[Begin RECORDS TO PROCESS]
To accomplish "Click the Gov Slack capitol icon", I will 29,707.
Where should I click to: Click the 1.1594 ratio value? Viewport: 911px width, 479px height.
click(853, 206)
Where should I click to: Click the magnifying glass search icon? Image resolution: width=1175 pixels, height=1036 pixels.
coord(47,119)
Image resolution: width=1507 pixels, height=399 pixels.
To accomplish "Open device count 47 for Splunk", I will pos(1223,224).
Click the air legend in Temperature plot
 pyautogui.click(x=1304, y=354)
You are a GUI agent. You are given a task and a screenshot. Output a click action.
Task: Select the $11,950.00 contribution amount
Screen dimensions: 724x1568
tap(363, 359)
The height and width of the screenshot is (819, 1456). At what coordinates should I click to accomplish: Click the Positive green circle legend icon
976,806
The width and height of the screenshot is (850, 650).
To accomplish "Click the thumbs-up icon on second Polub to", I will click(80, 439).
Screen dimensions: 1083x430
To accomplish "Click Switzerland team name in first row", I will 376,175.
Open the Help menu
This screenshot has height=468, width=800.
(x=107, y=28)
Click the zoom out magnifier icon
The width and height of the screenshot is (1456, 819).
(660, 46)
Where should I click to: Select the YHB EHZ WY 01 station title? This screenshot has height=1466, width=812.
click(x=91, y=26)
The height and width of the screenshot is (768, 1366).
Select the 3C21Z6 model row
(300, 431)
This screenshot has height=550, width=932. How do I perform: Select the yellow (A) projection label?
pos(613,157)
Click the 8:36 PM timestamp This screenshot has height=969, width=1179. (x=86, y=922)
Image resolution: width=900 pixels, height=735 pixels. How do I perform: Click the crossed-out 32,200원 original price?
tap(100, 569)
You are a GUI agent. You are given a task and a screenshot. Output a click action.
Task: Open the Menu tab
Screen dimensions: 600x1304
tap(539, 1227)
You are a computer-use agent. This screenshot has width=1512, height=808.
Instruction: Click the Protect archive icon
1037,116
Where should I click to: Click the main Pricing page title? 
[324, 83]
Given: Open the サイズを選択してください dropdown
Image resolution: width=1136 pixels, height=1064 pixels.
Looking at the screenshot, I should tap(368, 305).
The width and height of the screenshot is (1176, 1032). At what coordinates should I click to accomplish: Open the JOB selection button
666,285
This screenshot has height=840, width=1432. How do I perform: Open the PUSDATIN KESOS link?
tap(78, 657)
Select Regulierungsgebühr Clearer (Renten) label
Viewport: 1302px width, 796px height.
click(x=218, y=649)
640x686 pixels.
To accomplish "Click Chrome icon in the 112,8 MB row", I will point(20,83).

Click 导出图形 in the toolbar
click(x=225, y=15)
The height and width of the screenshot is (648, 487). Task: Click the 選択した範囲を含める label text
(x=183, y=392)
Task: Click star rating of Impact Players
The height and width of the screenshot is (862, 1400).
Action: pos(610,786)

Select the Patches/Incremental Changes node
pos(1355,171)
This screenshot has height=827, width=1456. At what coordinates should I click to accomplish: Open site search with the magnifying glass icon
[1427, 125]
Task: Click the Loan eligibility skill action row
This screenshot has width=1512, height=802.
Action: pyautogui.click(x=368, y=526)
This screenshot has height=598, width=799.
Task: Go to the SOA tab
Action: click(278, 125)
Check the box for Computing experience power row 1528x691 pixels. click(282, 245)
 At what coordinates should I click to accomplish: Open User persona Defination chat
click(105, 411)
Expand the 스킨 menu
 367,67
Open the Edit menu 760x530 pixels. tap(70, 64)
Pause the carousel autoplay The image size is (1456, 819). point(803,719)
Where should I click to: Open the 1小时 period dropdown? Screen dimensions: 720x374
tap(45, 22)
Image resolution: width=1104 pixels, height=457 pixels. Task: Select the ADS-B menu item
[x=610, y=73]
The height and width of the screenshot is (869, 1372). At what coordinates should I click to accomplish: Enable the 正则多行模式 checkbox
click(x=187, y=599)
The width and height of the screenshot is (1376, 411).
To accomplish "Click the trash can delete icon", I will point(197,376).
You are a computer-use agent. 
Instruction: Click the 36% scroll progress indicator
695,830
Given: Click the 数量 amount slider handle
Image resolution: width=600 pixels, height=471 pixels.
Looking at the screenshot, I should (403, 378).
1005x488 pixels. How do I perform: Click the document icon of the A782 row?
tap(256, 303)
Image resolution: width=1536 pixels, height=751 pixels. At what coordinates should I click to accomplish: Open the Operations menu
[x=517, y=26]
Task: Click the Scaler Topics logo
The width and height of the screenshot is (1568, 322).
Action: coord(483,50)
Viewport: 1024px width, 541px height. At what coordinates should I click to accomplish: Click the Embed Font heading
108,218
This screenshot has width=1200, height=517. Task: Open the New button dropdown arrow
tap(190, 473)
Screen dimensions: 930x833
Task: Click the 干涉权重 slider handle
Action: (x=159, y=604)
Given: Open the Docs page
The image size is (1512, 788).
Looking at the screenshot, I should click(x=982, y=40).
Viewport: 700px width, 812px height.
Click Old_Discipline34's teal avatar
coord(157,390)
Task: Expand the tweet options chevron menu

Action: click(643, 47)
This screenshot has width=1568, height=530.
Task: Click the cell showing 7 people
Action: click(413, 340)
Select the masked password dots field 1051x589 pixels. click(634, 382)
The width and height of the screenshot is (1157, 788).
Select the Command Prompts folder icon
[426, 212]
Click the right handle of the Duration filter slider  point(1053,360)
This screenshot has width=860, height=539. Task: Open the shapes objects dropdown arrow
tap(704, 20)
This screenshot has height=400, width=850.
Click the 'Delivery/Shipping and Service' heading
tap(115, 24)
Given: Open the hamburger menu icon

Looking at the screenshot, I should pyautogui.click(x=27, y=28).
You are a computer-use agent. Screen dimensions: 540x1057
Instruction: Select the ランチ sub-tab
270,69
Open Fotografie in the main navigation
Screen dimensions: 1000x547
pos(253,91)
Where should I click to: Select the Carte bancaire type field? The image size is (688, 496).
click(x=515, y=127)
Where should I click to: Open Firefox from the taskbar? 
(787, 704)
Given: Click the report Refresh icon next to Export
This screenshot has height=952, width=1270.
[End RECORDS TO PROCESS]
◆ TASK DIRECTIONS ◆
Format every line of the records above as a JSON list of strings, one string per line, leaving out blank lines.

◆ TASK ANSWER ◆
[
  "To accomplish \"Click the Gov Slack capitol icon\", I will 29,707.",
  "Where should I click to: Click the 1.1594 ratio value? Viewport: 911px width, 479px height.",
  "click(853, 206)",
  "Where should I click to: Click the magnifying glass search icon? Image resolution: width=1175 pixels, height=1036 pixels.",
  "coord(47,119)",
  "Image resolution: width=1507 pixels, height=399 pixels.",
  "To accomplish \"Open device count 47 for Splunk\", I will pos(1223,224).",
  "Click the air legend in Temperature plot",
  " pyautogui.click(x=1304, y=354)",
  "You are a GUI agent. You are given a task and a screenshot. Output a click action.",
  "Task: Select the $11,950.00 contribution amount",
  "Screen dimensions: 724x1568",
  "tap(363, 359)",
  "The height and width of the screenshot is (819, 1456). At what coordinates should I click to accomplish: Click the Positive green circle legend icon",
  "976,806",
  "The width and height of the screenshot is (850, 650).",
  "To accomplish \"Click the thumbs-up icon on second Polub to\", I will click(80, 439).",
  "Screen dimensions: 1083x430",
  "To accomplish \"Click Switzerland team name in first row\", I will 376,175.",
  "Open the Help menu",
  "This screenshot has height=468, width=800.",
  "(x=107, y=28)",
  "Click the zoom out magnifier icon",
  "The width and height of the screenshot is (1456, 819).",
  "(660, 46)",
  "Where should I click to: Select the YHB EHZ WY 01 station title? This screenshot has height=1466, width=812.",
  "click(x=91, y=26)",
  "The height and width of the screenshot is (768, 1366).",
  "Select the 3C21Z6 model row",
  "(300, 431)",
  "This screenshot has height=550, width=932. How do I perform: Select the yellow (A) projection label?",
  "pos(613,157)",
  "Click the 8:36 PM timestamp This screenshot has height=969, width=1179. (x=86, y=922)",
  "Image resolution: width=900 pixels, height=735 pixels. How do I perform: Click the crossed-out 32,200원 original price?",
  "tap(100, 569)",
  "You are a GUI agent. You are given a task and a screenshot. Output a click action.",
  "Task: Open the Menu tab",
  "Screen dimensions: 600x1304",
  "tap(539, 1227)",
  "You are a computer-use agent. This screenshot has width=1512, height=808.",
  "Instruction: Click the Protect archive icon",
  "1037,116",
  "Where should I click to: Click the main Pricing page title? ",
  "[324, 83]",
  "Given: Open the サイズを選択してください dropdown",
  "Image resolution: width=1136 pixels, height=1064 pixels.",
  "Looking at the screenshot, I should tap(368, 305).",
  "The width and height of the screenshot is (1176, 1032). At what coordinates should I click to accomplish: Open the JOB selection button",
  "666,285",
  "This screenshot has height=840, width=1432. How do I perform: Open the PUSDATIN KESOS link?",
  "tap(78, 657)",
  "Select Regulierungsgebühr Clearer (Renten) label",
  "Viewport: 1302px width, 796px height.",
  "click(x=218, y=649)",
  "640x686 pixels.",
  "To accomplish \"Click Chrome icon in the 112,8 MB row\", I will point(20,83).",
  "Click 导出图形 in the toolbar",
  "click(x=225, y=15)",
  "The height and width of the screenshot is (648, 487). Task: Click the 選択した範囲を含める label text",
  "(x=183, y=392)",
  "Task: Click star rating of Impact Players",
  "The height and width of the screenshot is (862, 1400).",
  "Action: pos(610,786)",
  "Select the Patches/Incremental Changes node",
  "pos(1355,171)",
  "This screenshot has height=827, width=1456. At what coordinates should I click to accomplish: Open site search with the magnifying glass icon",
  "[1427, 125]",
  "Task: Click the Loan eligibility skill action row",
  "This screenshot has width=1512, height=802.",
  "Action: pyautogui.click(x=368, y=526)",
  "This screenshot has height=598, width=799.",
  "Task: Go to the SOA tab",
  "Action: click(278, 125)",
  "Check the box for Computing experience power row 1528x691 pixels. click(282, 245)",
  " At what coordinates should I click to accomplish: Open User persona Defination chat",
  "click(105, 411)",
  "Expand the 스킨 menu",
  " 367,67",
  "Open the Edit menu 760x530 pixels. tap(70, 64)",
  "Pause the carousel autoplay The image size is (1456, 819). point(803,719)",
  "Where should I click to: Open the 1小时 period dropdown? Screen dimensions: 720x374",
  "tap(45, 22)",
  "Image resolution: width=1104 pixels, height=457 pixels. Task: Select the ADS-B menu item",
  "[x=610, y=73]",
  "The height and width of the screenshot is (869, 1372). At what coordinates should I click to accomplish: Enable the 正则多行模式 checkbox",
  "click(x=187, y=599)",
  "The width and height of the screenshot is (1376, 411).",
  "To accomplish \"Click the trash can delete icon\", I will point(197,376).",
  "You are a computer-use agent. ",
  "Instruction: Click the 36% scroll progress indicator",
  "695,830",
  "Given: Click the 数量 amount slider handle",
  "Image resolution: width=600 pixels, height=471 pixels.",
  "Looking at the screenshot, I should (403, 378).",
  "1005x488 pixels. How do I perform: Click the document icon of the A782 row?",
  "tap(256, 303)",
  "Image resolution: width=1536 pixels, height=751 pixels. At what coordinates should I click to accomplish: Open the Operations menu",
  "[x=517, y=26]",
  "Task: Click the Scaler Topics logo",
  "The width and height of the screenshot is (1568, 322).",
  "Action: coord(483,50)",
  "Viewport: 1024px width, 541px height. At what coordinates should I click to accomplish: Click the Embed Font heading",
  "108,218",
  "This screenshot has width=1200, height=517. Task: Open the New button dropdown arrow",
  "tap(190, 473)",
  "Screen dimensions: 930x833",
  "Task: Click the 干涉权重 slider handle",
  "Action: (x=159, y=604)",
  "Given: Open the Docs page",
  "The image size is (1512, 788).",
  "Looking at the screenshot, I should click(x=982, y=40).",
  "Viewport: 700px width, 812px height.",
  "Click Old_Discipline34's teal avatar",
  "coord(157,390)",
  "Task: Expand the tweet options chevron menu",
  "Action: click(643, 47)",
  "This screenshot has width=1568, height=530.",
  "Task: Click the cell showing 7 people",
  "Action: click(413, 340)",
  "Select the masked password dots field 1051x589 pixels. click(634, 382)",
  "The width and height of the screenshot is (1157, 788).",
  "Select the Command Prompts folder icon",
  "[426, 212]",
  "Click the right handle of the Duration filter slider  point(1053,360)",
  "This screenshot has width=860, height=539. Task: Open the shapes objects dropdown arrow",
  "tap(704, 20)",
  "This screenshot has height=400, width=850.",
  "Click the 'Delivery/Shipping and Service' heading",
  "tap(115, 24)",
  "Given: Open the hamburger menu icon",
  "Looking at the screenshot, I should pyautogui.click(x=27, y=28).",
  "You are a computer-use agent. Screen dimensions: 540x1057",
  "Instruction: Select the ランチ sub-tab",
  "270,69",
  "Open Fotografie in the main navigation",
  "Screen dimensions: 1000x547",
  "pos(253,91)",
  "Where should I click to: Select the Carte bancaire type field? The image size is (688, 496).",
  "click(x=515, y=127)",
  "Where should I click to: Open Firefox from the taskbar? ",
  "(787, 704)",
  "Given: Click the report Refresh icon next to Export",
  "This screenshot has height=952, width=1270."
]